Find every line in the data below that contains the string "CATH", and copy each of those lines. Case matters.

**MATERIAL SUPPLIED:**
# # # #
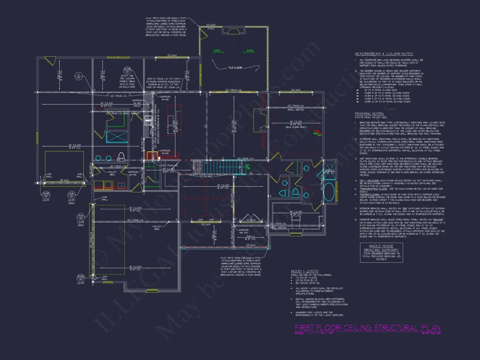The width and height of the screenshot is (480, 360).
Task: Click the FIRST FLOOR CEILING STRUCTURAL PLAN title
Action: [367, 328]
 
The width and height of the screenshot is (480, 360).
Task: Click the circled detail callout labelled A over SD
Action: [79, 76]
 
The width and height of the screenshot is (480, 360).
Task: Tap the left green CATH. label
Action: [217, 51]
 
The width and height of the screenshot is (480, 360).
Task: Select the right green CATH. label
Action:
# # # #
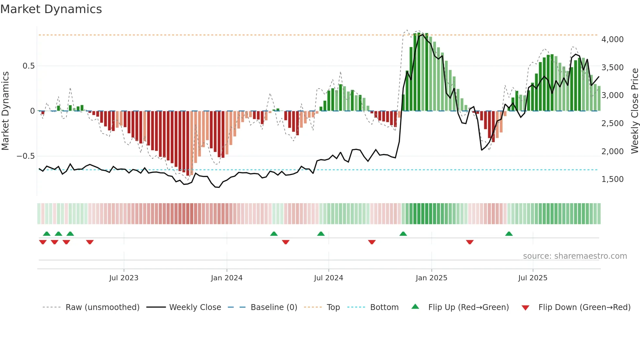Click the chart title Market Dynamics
# # # #
**CORRECT RESPONSE:**
Task: Tap the left green CATH. label
Task: Select the right green CATH. label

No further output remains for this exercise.